_SOURCE INFORMATION_
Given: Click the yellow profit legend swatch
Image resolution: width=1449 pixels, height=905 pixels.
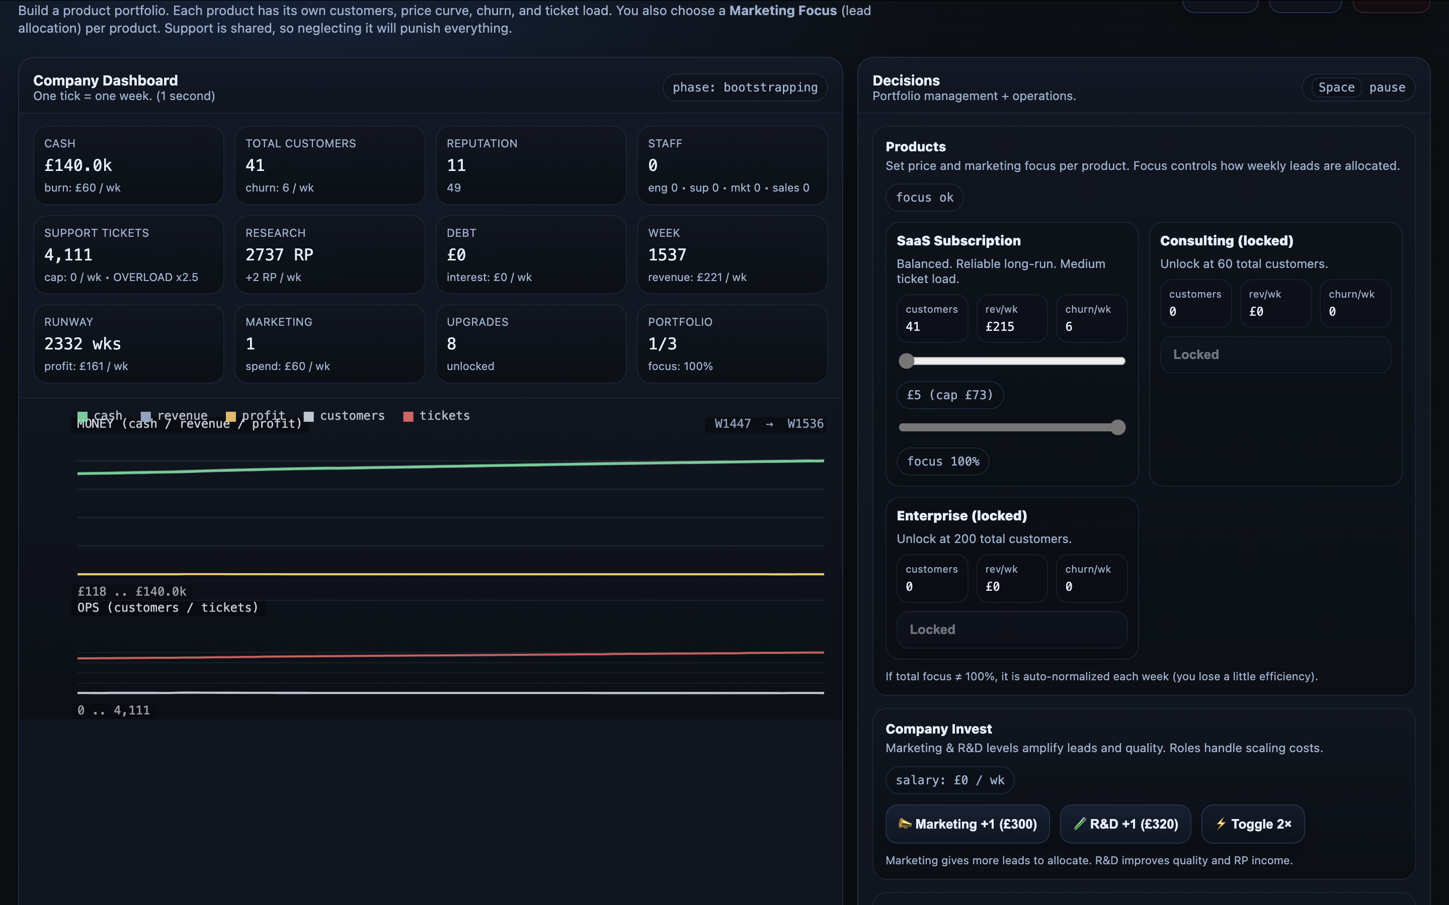Looking at the screenshot, I should pyautogui.click(x=231, y=416).
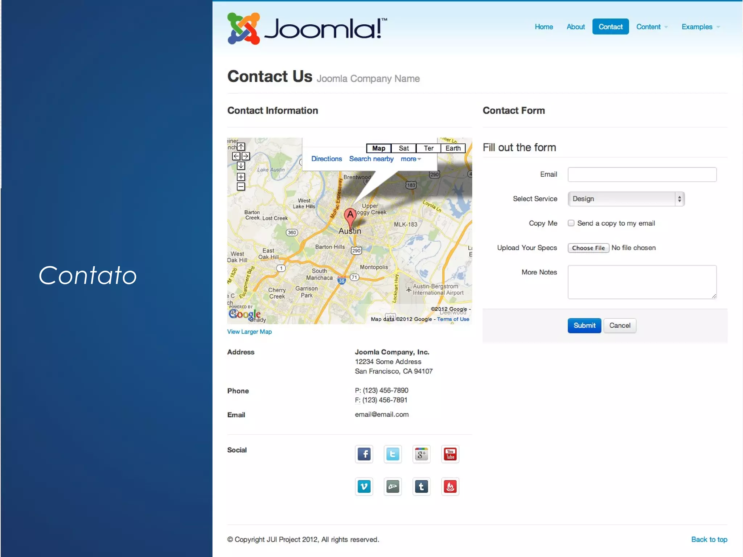
Task: Expand the Examples navigation menu
Action: click(700, 27)
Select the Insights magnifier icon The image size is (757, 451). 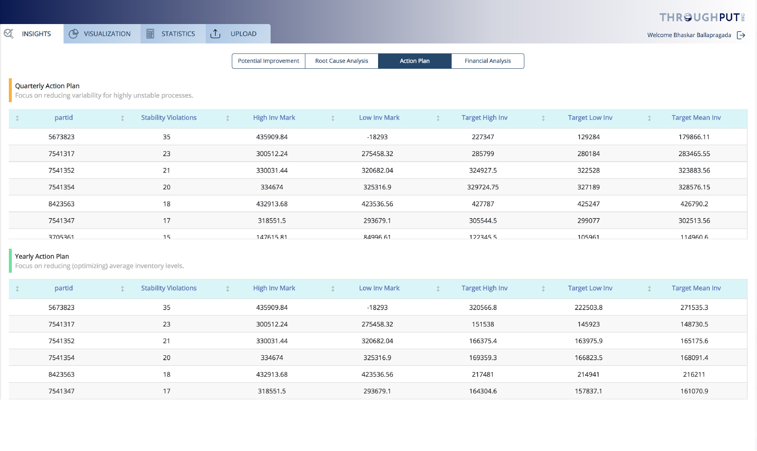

_WHAT THE TASK REQUIRES_
Print all the lines above exactly as they are, but without the pictures.

_ANSWER_
Given: Click the yellow profit legend swatch
Image resolution: width=1449 pixels, height=905 pixels.
Looking at the screenshot, I should pyautogui.click(x=231, y=416).
Task: Expand the Examples navigation menu
Action: click(700, 27)
Select the Insights magnifier icon The image size is (757, 451). 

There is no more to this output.